--- Passage to read Enclosed Below ---

Hormesis: Hard and Soft
- Jerad Shoemaker
- Feb 3, 2023
- 3 min read
Updated: 4 days ago
Hard and Soft: The Science of Getting Tough to Stay Balanced
Hollywood loves its heroes who can throw a punch one moment and cradle a crying child the next. The appeal runs deep: we admire people who are both tough and tender—disciplined yet emotionally attuned. Increasingly, science suggests that this balance between “hard” and “soft” isn’t just cinematic—it’s essential to human health.
In the workplace and in wellness culture, the emphasis tends to lean soft. We are told to prevent burnout through mindfulness, rest, and “self-care.” These are vital practices, yet focusing exclusively on comfort may overlook a paradox at the heart of resilience: we grow stronger not only through rest but through stress. After years of cultural obsession with recovery and relaxation, a counter-movement is quietly taking hold—one that celebrates discomfort. I call it getting hard.
The scientific term is hormesis—the principle that small, measured doses of stress can improve health and performance (Calabrese & Baldwin, 2003). The concept is familiar to anyone who exercises: lifting weights damages muscle fibers just enough to trigger growth and adaptation. Similar benefits appear when the body is exposed to temporary cold, heat, hunger, or oxygen restriction. Ice baths, saunas, fasting, and breath-control methods like the Wim Hof technique all operate under the same biological rule: stress, in moderation, is medicine.

Image: credit Rogue Fitness
Hormesis activates a cascade of beneficial changes—boosting mitochondrial function, regulating hormones, and enhancing the immune response (Mattson, 2008). It’s as if the body learns from adversity, upgrading its defenses each time we willingly confront discomfort. Psychologists have long described an analogous process in the mind. “Stress inoculation training,” for instance, exposes individuals to manageable stressors to build coping skills and resilience, particularly in the treatment of trauma or anxiety disorders (Meichenbaum, 2007). Both biologically and psychologically, our systems seem designed to learn through strain.

--- End of Enclosed Passage to read ---
--- Data listing Enclosed Below ---

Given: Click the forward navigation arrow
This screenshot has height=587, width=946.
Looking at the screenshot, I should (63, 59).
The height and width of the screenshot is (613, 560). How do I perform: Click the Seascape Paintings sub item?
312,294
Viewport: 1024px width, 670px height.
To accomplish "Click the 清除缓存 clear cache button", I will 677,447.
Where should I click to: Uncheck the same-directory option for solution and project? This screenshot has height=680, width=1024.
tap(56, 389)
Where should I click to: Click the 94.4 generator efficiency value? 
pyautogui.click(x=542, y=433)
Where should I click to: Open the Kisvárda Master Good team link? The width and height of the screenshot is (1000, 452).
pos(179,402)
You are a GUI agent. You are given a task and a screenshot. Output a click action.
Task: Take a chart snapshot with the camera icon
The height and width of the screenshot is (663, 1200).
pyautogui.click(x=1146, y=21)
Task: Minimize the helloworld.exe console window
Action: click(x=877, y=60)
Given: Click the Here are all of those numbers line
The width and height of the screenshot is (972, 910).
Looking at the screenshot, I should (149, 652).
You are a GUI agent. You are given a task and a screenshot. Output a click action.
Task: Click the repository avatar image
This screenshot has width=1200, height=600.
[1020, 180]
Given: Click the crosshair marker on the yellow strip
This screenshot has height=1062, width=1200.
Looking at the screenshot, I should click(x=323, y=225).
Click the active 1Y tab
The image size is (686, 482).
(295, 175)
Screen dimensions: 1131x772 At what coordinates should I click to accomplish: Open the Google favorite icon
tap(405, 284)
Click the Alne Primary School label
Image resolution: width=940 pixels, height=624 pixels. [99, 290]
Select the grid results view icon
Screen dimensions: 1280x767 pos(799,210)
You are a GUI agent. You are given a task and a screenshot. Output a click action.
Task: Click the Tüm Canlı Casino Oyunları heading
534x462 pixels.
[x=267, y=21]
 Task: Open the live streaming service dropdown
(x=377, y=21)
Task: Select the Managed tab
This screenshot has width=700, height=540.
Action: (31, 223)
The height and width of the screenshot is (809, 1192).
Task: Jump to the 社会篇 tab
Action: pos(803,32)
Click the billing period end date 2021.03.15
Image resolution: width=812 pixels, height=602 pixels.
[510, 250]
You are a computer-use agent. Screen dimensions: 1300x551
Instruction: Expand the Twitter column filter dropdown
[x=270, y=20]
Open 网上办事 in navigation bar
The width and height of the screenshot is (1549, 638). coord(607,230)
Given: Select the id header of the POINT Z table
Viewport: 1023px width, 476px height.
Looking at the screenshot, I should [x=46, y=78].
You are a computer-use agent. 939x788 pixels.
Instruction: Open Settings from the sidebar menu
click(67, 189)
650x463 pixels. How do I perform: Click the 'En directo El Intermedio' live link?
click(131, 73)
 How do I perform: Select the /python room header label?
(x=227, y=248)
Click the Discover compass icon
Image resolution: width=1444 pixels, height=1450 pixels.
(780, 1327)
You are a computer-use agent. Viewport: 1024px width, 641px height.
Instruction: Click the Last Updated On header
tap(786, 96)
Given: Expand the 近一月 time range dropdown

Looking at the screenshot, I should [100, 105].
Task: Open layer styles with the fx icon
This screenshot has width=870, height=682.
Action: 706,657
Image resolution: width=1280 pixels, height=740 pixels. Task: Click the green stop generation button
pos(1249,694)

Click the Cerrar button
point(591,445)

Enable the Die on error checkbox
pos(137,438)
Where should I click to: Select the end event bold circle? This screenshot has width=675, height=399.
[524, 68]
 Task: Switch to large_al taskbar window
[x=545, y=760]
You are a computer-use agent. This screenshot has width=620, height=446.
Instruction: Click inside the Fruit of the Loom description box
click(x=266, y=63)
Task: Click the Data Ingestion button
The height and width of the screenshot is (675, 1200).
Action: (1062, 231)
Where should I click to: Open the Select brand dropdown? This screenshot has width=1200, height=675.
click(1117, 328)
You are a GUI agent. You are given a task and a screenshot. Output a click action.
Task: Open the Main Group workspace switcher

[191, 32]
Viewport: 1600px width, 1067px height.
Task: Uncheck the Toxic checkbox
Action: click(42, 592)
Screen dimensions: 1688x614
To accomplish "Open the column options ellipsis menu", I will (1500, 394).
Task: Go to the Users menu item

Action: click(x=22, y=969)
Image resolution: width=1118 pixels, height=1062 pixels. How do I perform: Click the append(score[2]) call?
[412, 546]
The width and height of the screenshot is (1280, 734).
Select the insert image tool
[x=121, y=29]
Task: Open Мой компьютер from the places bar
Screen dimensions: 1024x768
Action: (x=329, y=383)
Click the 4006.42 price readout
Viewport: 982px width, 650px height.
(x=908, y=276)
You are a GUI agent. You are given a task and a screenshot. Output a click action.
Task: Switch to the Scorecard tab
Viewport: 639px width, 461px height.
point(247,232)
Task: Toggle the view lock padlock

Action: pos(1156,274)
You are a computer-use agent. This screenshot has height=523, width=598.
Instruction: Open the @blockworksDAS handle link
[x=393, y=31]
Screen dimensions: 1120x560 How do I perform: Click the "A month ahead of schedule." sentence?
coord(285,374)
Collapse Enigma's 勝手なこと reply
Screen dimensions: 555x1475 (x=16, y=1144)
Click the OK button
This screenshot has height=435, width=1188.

--- End of Enclosed Data listing ---

- _Task instructions_:
Reproduce the passage of the hormesis article word for word, starting at "In the workplace" and ending at "it getting hard.". Rely only on the hormesis article itself.

- _Written answer_:
In the workplace and in wellness culture, the emphasis tends to lean soft. We are told to prevent burnout through mindfulness, rest, and “self-care.” These are vital practices, yet focusing exclusively on comfort may overlook a paradox at the heart of resilience: we grow stronger not only through rest but through stress. After years of cultural obsession with recovery and relaxation, a counter-movement is quietly taking hold—one that celebrates discomfort. I call it getting hard.